• [Work instructions]: If a line in the data holds "computer", copy that line out in full.
▼
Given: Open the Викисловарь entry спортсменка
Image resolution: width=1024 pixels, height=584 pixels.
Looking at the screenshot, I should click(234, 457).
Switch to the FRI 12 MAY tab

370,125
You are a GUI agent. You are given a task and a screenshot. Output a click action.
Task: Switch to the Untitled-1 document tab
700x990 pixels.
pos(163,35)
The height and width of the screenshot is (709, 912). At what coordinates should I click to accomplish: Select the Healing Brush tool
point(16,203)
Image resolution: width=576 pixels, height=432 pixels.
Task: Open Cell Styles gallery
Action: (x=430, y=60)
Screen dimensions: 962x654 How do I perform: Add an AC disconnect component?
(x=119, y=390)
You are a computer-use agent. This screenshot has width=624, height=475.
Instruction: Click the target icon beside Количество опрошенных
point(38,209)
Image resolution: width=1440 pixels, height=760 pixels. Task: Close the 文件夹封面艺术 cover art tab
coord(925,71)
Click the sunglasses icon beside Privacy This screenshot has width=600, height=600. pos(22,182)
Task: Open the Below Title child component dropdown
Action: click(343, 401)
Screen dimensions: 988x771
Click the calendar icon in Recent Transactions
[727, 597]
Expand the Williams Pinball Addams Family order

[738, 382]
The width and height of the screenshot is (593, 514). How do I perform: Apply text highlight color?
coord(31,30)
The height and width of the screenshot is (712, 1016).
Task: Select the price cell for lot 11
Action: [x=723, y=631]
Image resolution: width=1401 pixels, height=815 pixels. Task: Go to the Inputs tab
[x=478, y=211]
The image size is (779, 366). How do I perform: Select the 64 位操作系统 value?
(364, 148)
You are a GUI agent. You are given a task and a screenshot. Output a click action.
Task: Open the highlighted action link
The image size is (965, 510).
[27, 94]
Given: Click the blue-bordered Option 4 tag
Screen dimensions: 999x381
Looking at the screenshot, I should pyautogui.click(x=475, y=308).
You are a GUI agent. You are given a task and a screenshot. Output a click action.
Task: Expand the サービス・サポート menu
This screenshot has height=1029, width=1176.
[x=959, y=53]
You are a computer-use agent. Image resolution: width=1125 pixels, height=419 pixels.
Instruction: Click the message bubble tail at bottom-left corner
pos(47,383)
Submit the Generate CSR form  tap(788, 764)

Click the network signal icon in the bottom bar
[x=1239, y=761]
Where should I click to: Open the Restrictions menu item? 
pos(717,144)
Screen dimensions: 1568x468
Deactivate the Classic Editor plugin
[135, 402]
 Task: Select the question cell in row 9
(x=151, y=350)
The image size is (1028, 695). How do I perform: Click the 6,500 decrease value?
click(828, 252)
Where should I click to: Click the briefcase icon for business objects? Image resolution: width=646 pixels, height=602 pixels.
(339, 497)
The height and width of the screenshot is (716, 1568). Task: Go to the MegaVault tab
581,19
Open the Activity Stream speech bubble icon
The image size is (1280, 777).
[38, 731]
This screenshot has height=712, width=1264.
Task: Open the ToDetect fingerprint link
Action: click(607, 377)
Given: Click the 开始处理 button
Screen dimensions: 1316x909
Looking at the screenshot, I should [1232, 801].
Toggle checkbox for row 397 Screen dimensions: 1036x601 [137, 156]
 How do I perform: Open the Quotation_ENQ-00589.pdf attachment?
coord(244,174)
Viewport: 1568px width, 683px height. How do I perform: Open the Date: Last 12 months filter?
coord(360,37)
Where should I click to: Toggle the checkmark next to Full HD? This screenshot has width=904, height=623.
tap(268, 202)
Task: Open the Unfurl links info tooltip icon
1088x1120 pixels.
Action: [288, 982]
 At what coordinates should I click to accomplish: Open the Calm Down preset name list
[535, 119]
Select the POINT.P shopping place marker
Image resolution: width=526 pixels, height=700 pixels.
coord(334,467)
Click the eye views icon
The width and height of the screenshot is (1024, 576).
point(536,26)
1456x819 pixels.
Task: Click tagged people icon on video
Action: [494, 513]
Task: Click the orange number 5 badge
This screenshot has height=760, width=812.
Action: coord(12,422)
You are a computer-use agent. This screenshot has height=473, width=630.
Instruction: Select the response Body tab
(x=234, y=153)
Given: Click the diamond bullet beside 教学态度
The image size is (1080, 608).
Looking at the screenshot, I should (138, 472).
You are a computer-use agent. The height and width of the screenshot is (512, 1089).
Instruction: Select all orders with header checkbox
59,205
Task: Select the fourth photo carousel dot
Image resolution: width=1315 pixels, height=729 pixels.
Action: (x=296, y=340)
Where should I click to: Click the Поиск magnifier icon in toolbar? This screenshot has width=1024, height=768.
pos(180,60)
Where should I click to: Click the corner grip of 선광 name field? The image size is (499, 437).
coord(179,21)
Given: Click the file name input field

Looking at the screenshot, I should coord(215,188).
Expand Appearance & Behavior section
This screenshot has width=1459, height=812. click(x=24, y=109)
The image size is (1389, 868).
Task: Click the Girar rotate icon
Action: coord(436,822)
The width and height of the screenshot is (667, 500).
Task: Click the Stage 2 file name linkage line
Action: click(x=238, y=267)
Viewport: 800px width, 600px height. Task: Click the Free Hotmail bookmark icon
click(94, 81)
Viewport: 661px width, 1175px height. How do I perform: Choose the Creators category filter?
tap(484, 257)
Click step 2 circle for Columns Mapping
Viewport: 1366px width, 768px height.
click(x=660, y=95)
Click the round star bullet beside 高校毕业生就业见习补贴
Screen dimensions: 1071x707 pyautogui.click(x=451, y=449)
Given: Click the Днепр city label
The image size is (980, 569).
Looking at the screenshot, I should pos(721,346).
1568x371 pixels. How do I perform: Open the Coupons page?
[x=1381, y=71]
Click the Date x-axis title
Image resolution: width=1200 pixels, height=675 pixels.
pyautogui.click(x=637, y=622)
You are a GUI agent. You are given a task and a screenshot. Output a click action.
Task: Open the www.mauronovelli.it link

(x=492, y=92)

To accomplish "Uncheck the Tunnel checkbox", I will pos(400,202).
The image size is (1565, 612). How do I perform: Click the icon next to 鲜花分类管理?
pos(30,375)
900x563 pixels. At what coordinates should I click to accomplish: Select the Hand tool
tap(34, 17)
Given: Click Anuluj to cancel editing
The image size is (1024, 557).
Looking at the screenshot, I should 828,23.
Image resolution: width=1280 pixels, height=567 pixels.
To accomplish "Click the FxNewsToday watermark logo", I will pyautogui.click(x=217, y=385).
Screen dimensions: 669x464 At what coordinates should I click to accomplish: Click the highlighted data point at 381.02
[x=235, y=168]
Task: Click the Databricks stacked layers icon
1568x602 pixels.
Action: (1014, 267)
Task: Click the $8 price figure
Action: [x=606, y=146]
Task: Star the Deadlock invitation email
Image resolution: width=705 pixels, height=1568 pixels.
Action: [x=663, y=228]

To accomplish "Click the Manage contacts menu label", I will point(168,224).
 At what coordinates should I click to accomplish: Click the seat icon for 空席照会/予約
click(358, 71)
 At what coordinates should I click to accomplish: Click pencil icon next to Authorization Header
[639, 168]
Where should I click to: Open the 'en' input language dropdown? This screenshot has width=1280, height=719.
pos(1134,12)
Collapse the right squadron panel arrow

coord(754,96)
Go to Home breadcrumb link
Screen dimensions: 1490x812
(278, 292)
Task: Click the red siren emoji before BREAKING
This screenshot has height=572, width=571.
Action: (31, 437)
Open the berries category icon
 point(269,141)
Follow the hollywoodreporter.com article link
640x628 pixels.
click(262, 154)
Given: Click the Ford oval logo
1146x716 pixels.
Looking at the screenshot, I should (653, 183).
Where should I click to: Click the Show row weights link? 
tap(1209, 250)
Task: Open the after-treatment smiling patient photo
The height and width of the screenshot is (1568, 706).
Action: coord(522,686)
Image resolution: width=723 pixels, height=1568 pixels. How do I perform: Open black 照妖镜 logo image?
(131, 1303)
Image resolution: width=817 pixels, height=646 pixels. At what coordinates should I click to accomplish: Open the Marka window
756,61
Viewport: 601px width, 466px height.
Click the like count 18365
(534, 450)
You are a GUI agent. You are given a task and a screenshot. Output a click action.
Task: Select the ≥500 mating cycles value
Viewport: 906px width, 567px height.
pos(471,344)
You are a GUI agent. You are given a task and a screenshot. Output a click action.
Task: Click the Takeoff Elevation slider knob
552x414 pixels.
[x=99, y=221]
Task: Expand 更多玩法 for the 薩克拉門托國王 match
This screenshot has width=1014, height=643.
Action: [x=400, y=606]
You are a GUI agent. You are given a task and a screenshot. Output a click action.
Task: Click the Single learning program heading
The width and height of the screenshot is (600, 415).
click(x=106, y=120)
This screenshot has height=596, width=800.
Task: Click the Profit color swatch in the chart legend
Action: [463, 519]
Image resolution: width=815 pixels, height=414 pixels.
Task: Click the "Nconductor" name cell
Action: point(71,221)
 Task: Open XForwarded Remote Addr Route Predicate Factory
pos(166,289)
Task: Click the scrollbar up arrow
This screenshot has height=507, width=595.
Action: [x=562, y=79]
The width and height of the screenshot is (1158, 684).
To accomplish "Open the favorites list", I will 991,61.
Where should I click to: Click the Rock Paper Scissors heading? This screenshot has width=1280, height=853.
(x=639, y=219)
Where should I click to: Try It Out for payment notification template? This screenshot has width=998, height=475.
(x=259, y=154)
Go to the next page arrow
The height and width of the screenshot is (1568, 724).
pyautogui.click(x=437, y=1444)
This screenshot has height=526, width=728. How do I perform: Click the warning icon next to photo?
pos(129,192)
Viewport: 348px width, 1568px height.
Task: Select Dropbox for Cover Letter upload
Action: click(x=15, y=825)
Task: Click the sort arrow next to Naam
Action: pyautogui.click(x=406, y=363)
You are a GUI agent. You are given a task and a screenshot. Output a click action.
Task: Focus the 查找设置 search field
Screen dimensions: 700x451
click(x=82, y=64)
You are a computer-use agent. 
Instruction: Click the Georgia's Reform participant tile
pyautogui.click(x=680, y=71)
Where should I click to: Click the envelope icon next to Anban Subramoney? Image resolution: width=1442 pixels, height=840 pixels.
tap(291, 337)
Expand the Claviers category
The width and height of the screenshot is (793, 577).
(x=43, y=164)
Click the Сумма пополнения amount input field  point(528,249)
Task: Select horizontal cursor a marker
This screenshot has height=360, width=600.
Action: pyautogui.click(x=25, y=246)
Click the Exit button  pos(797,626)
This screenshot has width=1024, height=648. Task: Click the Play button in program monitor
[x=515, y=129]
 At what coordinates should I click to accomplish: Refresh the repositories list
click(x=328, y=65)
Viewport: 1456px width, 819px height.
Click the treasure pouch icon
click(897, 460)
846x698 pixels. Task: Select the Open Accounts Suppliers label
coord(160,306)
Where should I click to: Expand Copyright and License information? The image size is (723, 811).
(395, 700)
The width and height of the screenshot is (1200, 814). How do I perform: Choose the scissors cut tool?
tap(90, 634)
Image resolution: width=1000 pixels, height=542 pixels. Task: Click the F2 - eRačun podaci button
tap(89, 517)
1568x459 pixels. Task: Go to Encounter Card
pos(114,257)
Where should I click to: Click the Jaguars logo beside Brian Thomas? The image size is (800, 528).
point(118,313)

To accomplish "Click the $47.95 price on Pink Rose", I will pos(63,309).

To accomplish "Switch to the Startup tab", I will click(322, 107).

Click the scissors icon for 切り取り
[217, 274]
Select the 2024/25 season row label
▲
• [Answer space]:
You are a computer-use agent. This screenshot has width=624, height=475.
You are a computer-use agent. Image resolution: width=1125 pixels, height=419 pixels.
You are a computer-use agent. This screenshot has height=473, width=630.
You are a computer-use agent. The height and width of the screenshot is (512, 1089).
You are a computer-use agent. 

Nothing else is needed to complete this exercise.